If a pet-free pet cruise isn't for you, there's WaterHorse photography, specializing in equine photography. Because the busy woman apparently has lots of money. And she's never too busy to own and keep a horse, and then pay a professional photographer to take pictures of her friend, Flicka.

In Business & Finance, there's the predictable ads for investment services. One asks, "Wouldn't it be nice to have your investments aligned with your values?" Um, no. I don't need to invest any more money in Johnny Depp and Orlando Bloom paraphrenalia.

Moving ahead, the only service advertised under Health is "Breast Imaging." No, not Breast Imagining, that's in the busy man's guide. No, this service detects breast cancer. I'm all for detecting and treating breast cancer, but don't busy women have other health concerns? Seriously. There are 4 listings under "Weddings," and only one under "Health." If this is what busy is, I don't want any part of it.

After all the spotlighted businesses, we really get to the good part. The Busy Woman of the Year 2008 Award. This year's winner runs a local child advocacy center, went to Ground Zero after the attacks on 9/11, raised 2 children, married twice, and became a foster parent. As the recipient of the Busy Woman of the Year Award, she wins a fashionable handbag, a new haircut, a trip to a spa, a one-night stay in one of the city's mid-range hotels, and some fake eyelashes and a fragrant candle. No, I'm not making up those last two items. Good for her! Way to go!

I have to say that there are some contests that I'd like to win. Don't get me wrong, I stay busy. But I don't want to be known as the "busiest woman of the year," and I certainly don't want to compete to be the busiest woman of the year. Biggest Slack-Ass of the Year - now there's a contest I can get behind (so to speak), especially if the winner gets to have dinner with Johnny Depp and/or Orlando Bloom. Fake eyelashes and fragrant candles are poor, poor substitutes.

The last few pages of the pamphlet are calendar pages, where the busy woman can note "anniversaries, birthdays, special events and me time." Apparently, when you're really busy, you have to schedule "me time." Lord, don't ever let me be that busy.

If you're not already busy enough, the calendar comes with some dates already filled out with charity events and networking opportunities, so you can either feel like you're not already busy enough, or you can feel really guilty because you're not going to the "Pink Tea Celebrate Life Breast Cancer Awareness Event."

The calendar also includes lesser-known "holidays." While I'm not particularly interested in celebrating "Cheer Up the Lonely Day," I could work a celebration of "Chocolate Day" into my busy schedule. Likewise, I'm happy to find time for "Lazy Day" and "National Ice Cream Sandwich Day." "Global Forgiveness Day" and "National Trail Mix Day" - not so much.

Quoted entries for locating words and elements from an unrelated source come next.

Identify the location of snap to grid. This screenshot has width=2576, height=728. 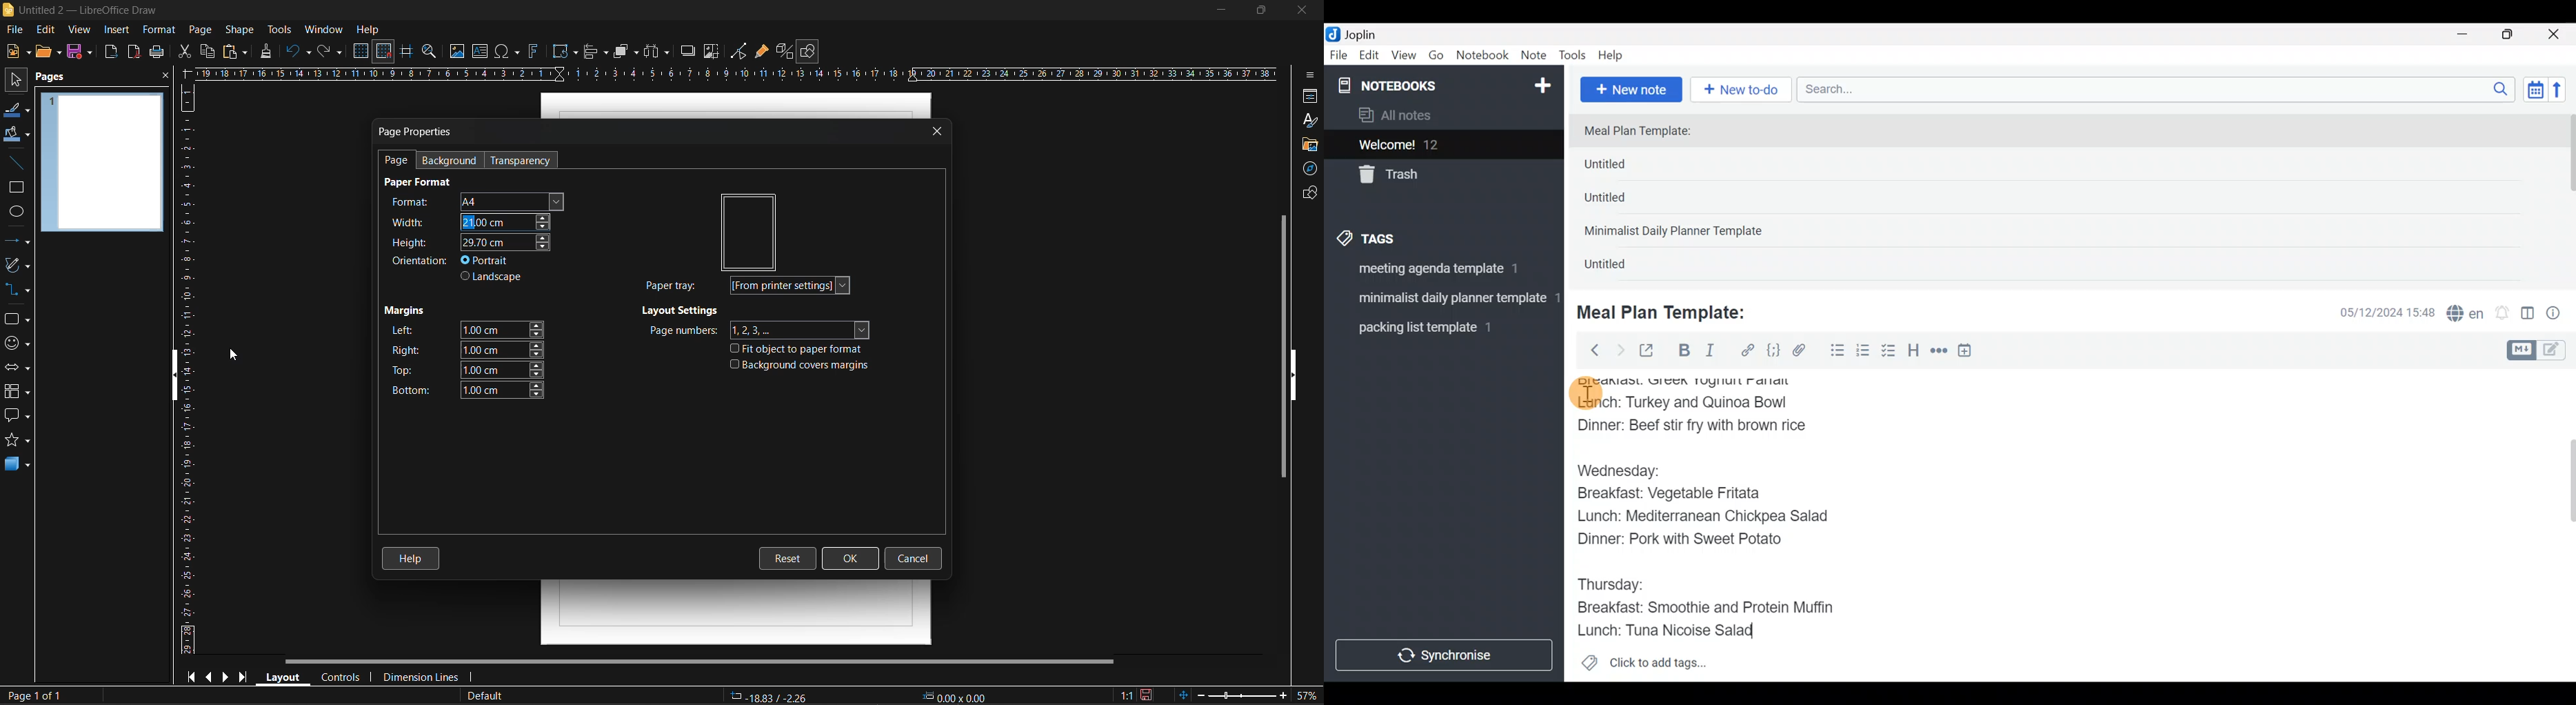
(383, 51).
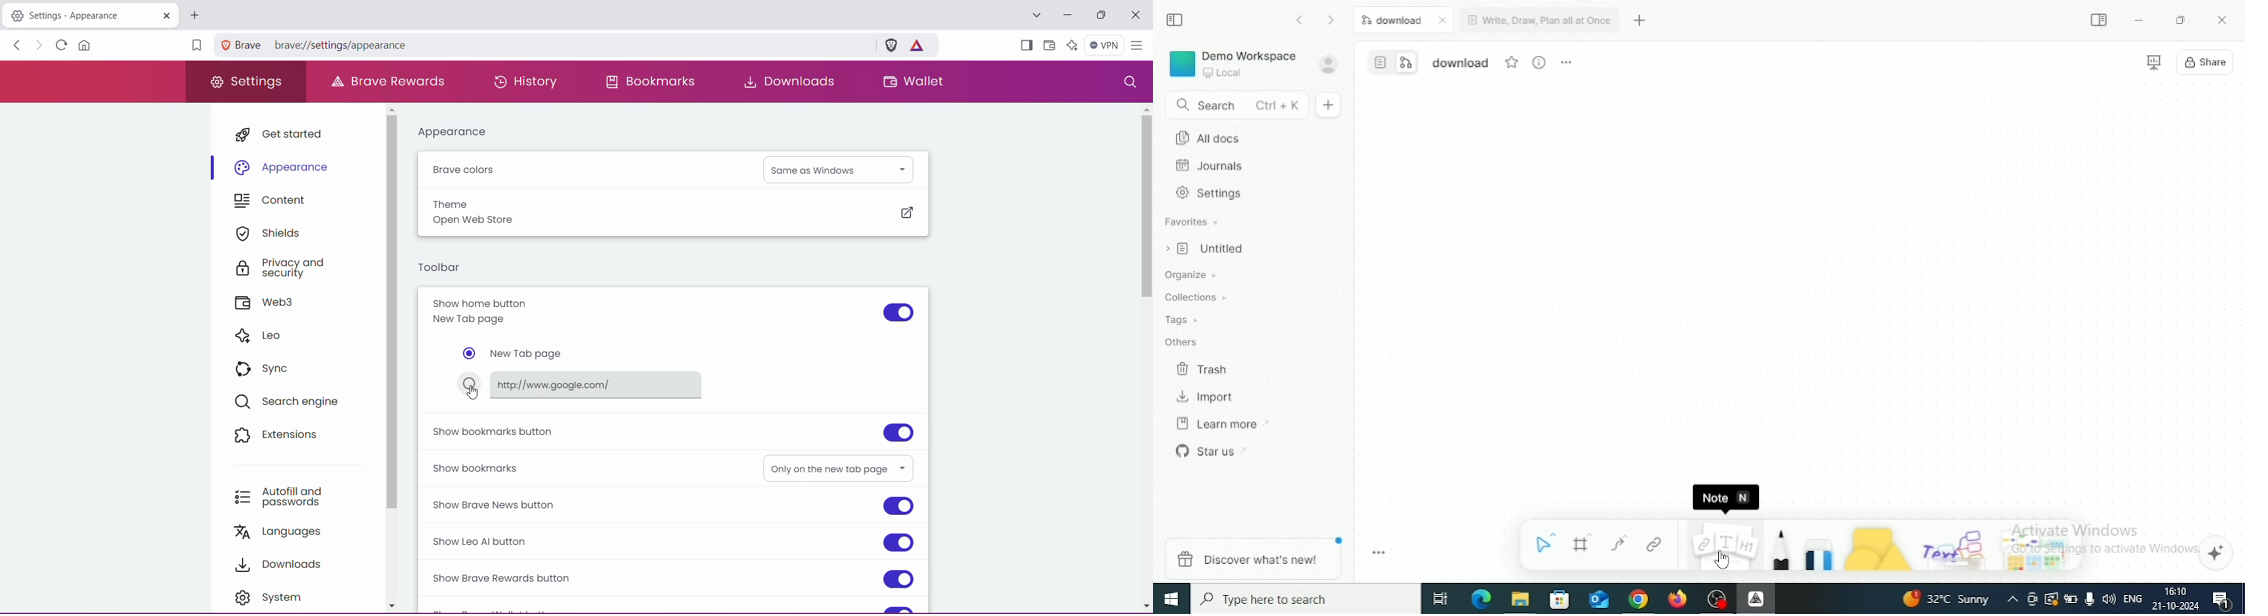 The height and width of the screenshot is (616, 2268). Describe the element at coordinates (1186, 321) in the screenshot. I see `Tags` at that location.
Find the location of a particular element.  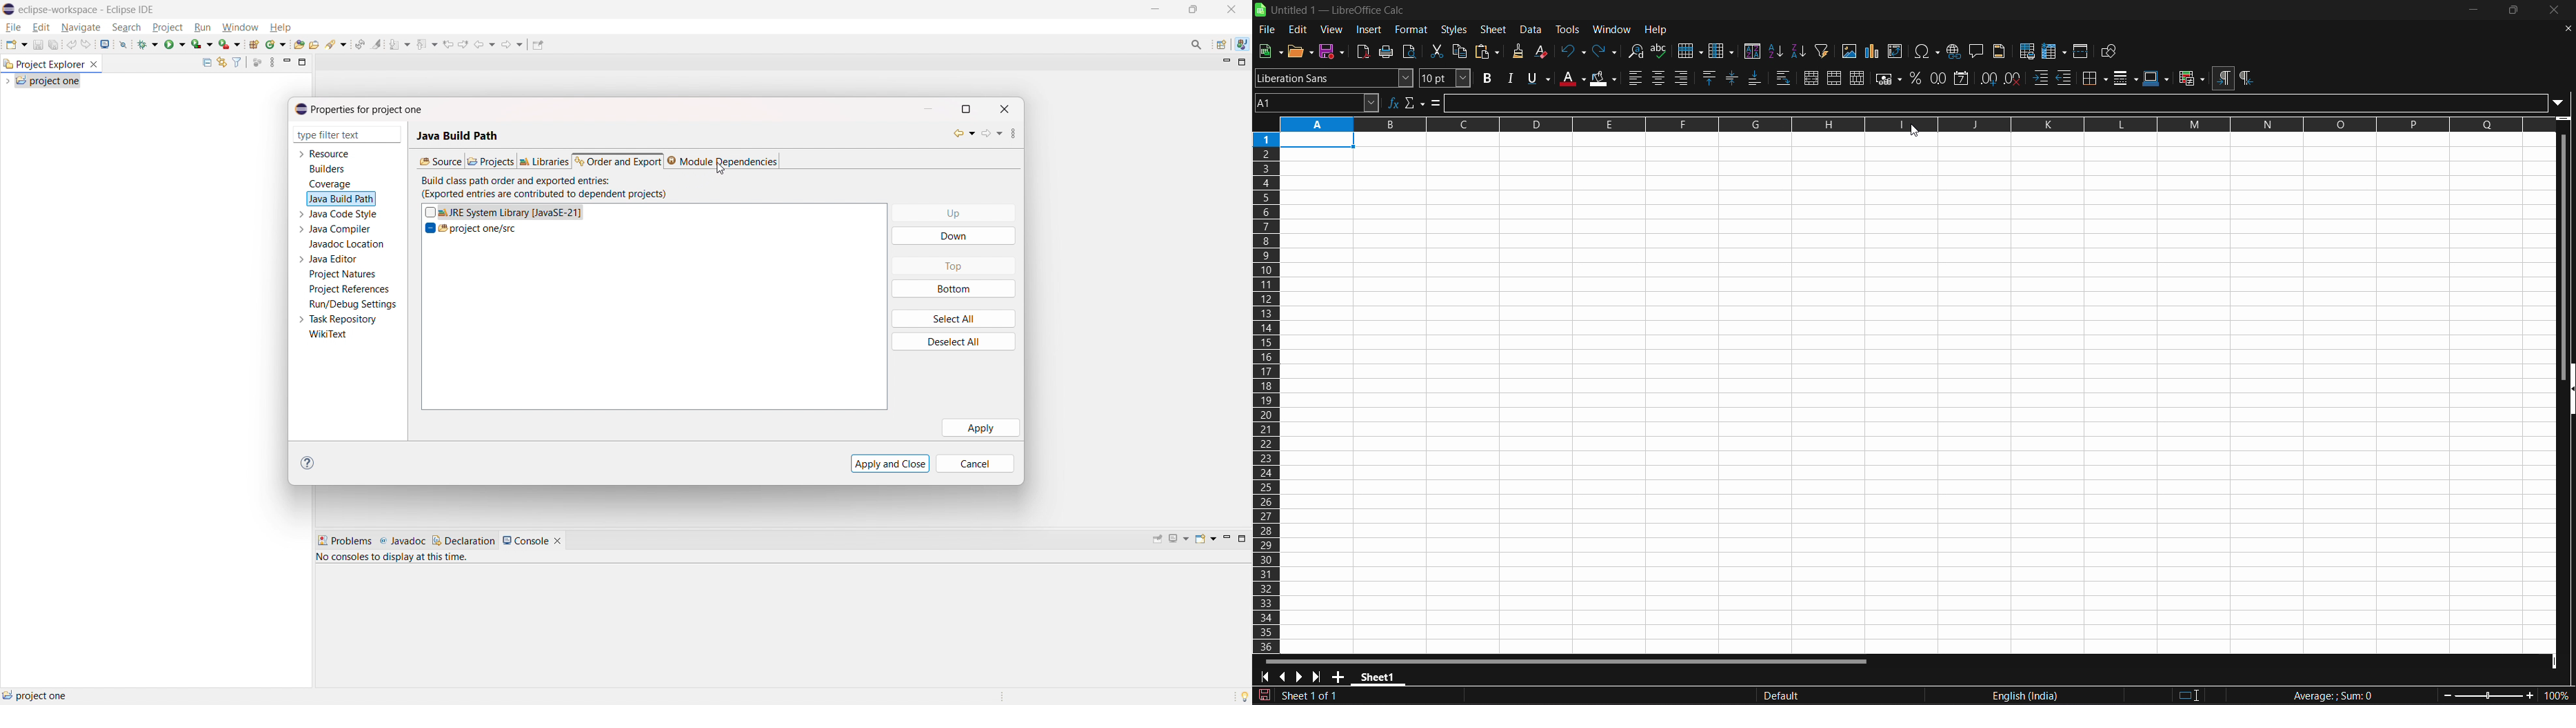

insert image is located at coordinates (1850, 51).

I thought about celebrating "Fight Procrastination Day" this Friday, but I think I'll put it off.

2 comments:

mplasticus said...

when is National Ice Cream Sandwich Day, because I definitely want to celebrate that one.

Unknown said...

The funniest thing about that publication is the claim they only use actual recommendations from the women of Savannah. The owner is a girl named Alyssa Peck. She owns another company called Verveffect. If you go to the website, you'll notice that just about everyone in the publication just so happened to pay for some sort of service from her other company! So I'm guessing she "recommends" her own clients and herself for the publication. Oh and she's the president of the Young Professionals of Savannah (and did their website) that's why they are in there. The best one is that the WaterHorse Photography you mentioned in your blog is owned by her SISTER who doesn't even live in Savannah, she lives in Gainesville, FL. Best of the best huh? Sounds more like Alyssa's way of taking more money from people that already invested in her other company's services! Most people in Savannah know what a joke the publication is, but those poor companies wasting their money one what they think to actually be good advertising! What a joke!